Reputation: 141
I've a field indexed with custom analyzer with the below configuration
"COMPNAYNAME" : {
"type" : "text",
"analyzer" : "textAnalyzer"
}
"textAnalyzer" : {
"filter" : [
"lowercase"
],
"char_filter" : [ ],
"type" : "custom",
"tokenizer" : "ngram_tokenizer"
}
"tokenizer" : {
"ngram_tokenizer" : {
"type" : "ngram",
"min_gram" : "2",
"max_gram" : "3"
}
}
While I'm searching for a text "ikea" I'm getting the below results
Query :
GET company_info_test_1/_search
{
"query": {
"match": {
"COMPNAYNAME": {"query": "ikea"}
}
}
}
Fallowing are the results,
1.mikea
2.likeable
3.maaikeart
4.likeables
5.ikea b.v. <------
6.likeachef
7.ikea breda <------
8.bernikeart
9.ikea duiven
10.mikea media
I'm expecting the exact match result should be boosted more than the rest of the results. Could you please help me what is the best way to index if I have to search with exact match as well as with fizziness.
Thanks in advance.
Upvotes: 3
Views: 95
Reputation: 16172
You can use ngram tokenizer along with
"search_analyzer": "standard"
Refer this to know more about search_analyzer
As pointed out by @EvaldasBuinauskas you can also use edge_ngram tokenizer here, if you want the tokens to be generated from the beginning only and not from the middle.
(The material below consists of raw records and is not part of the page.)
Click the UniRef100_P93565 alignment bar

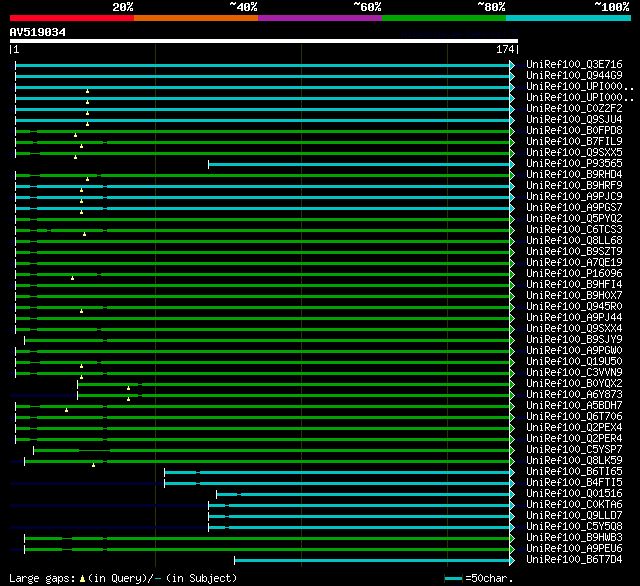tap(360, 164)
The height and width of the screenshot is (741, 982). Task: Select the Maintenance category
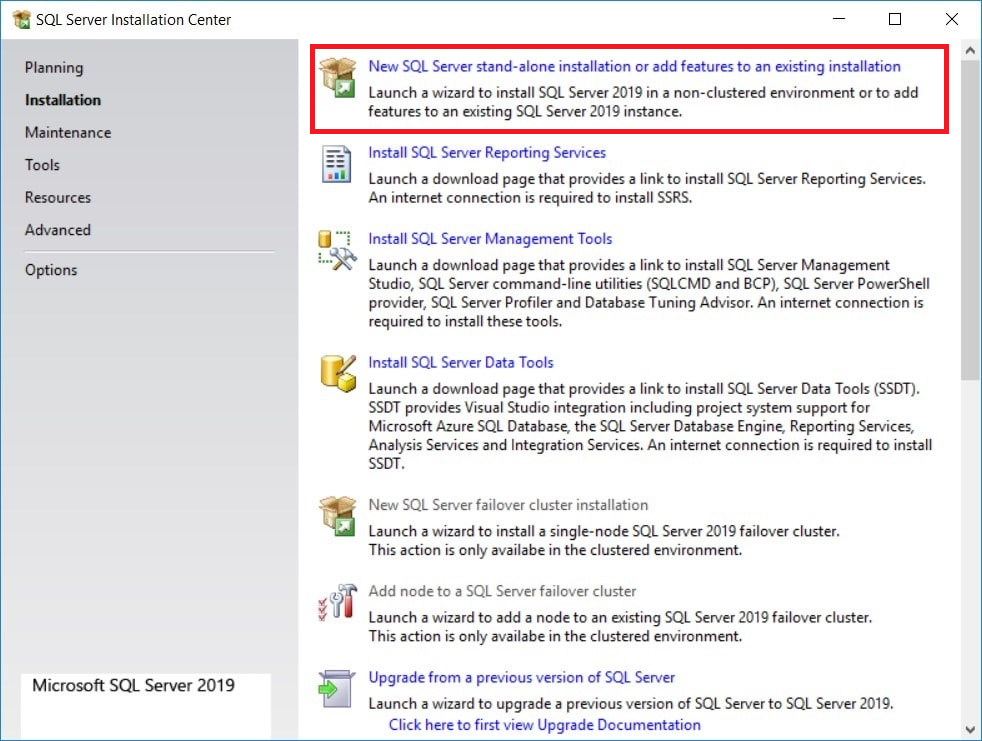[68, 133]
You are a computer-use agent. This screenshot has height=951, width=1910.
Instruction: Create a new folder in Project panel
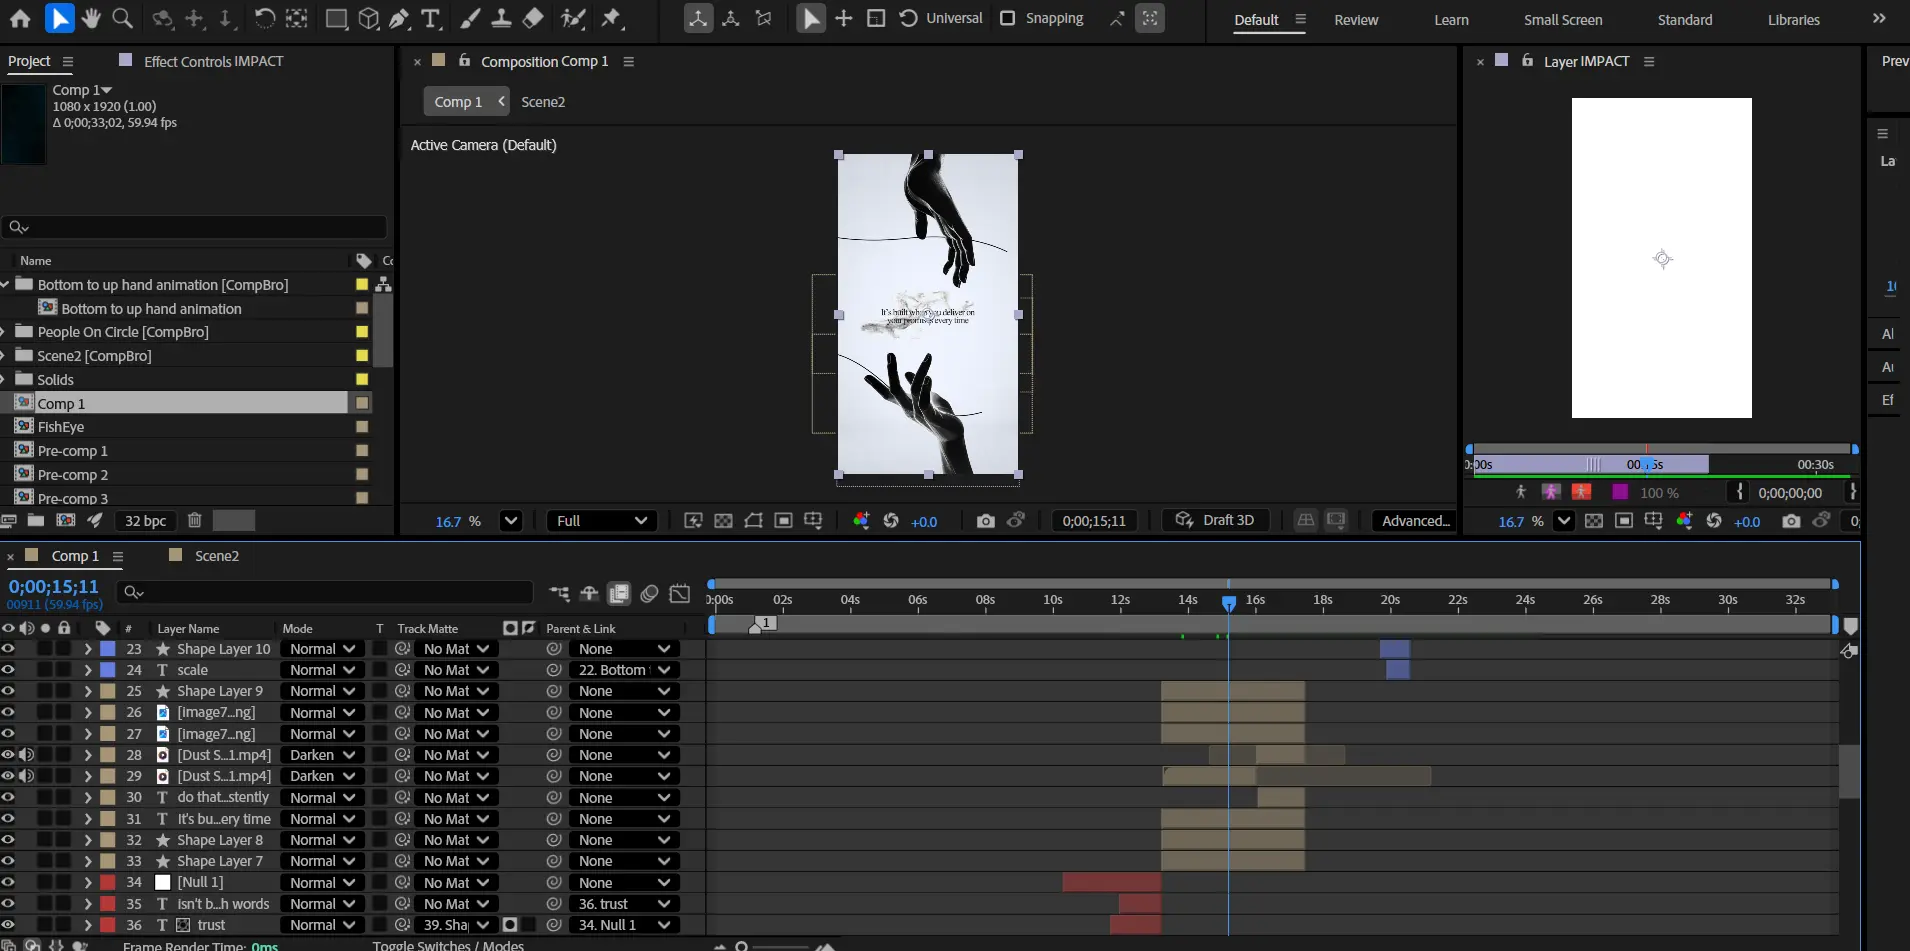coord(36,520)
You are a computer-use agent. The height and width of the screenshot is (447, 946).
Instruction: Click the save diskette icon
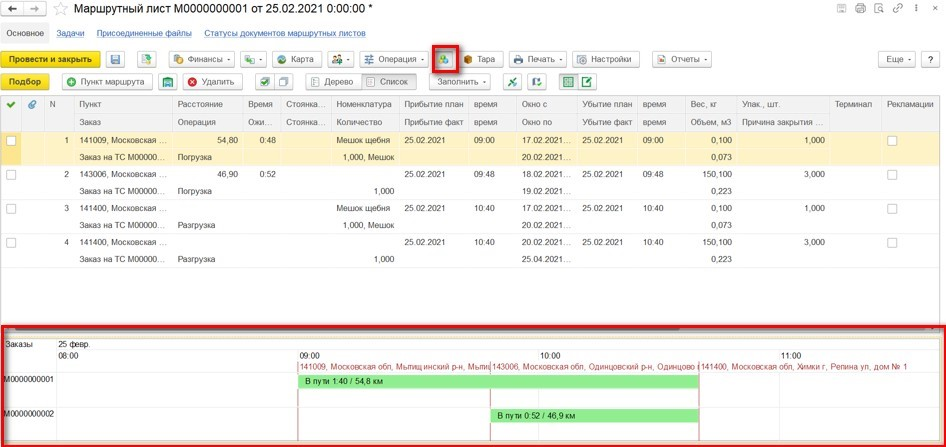[x=115, y=60]
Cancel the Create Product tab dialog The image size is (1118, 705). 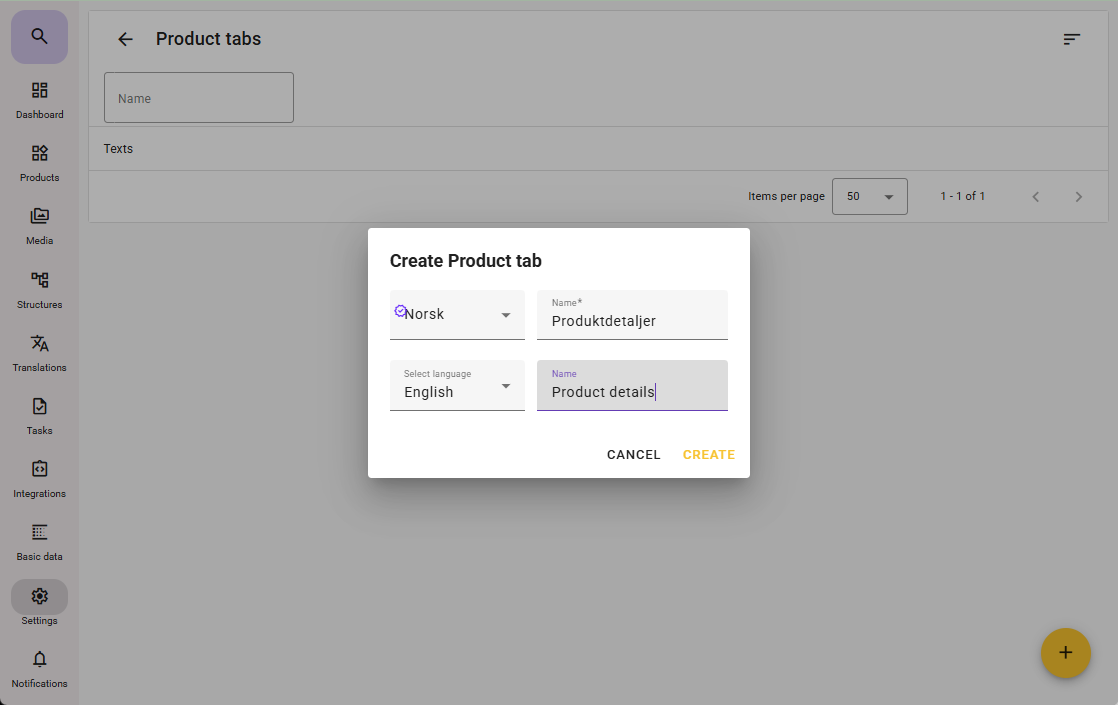click(633, 455)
Adding a working example with index data, mapping, search query, and result
Index Data:
{ "title": "ikea b.v."}
{ "title" : "mikea" }
{ "title" : "maaikeart"}
Index Mapping
{
"settings": {
"analysis": {
"analyzer": {
"my_analyzer": {
"tokenizer": "my_tokenizer"
}
},
"tokenizer": {
"my_tokenizer": {
"type": "ngram",
"min_gram": 2,
"max_gram": 10,
"token_chars": [
"letter",
"digit"
]
}
}
},
"max_ngram_diff": 50
},
"mappings": {
"properties": {
"title": {
"type": "text",
"analyzer": "my_analyzer",
"search_analyzer": "standard"
}
}
}
}
Search Query:
{
"query": {
"match" : {
"title" : "ikea"
}
}
}
Search Result:
"hits": [
{
"_index": "normal",
"_type": "_doc",
"_id": "4",
"_score": 0.1499838, <-- note this
"_source": {
"title": "ikea b.v."
}
},
{
"_index": "normal",
"_type": "_doc",
"_id": "1",
"_score": 0.13562363, <-- note this
"_source": {
"title": "mikea"
}
},
{
"_index": "normal",
"_type": "_doc",
"_id": "3",
"_score": 0.083597526,
"_source": {
"title": "maaikeart"
}
}
]
Upvotes: 2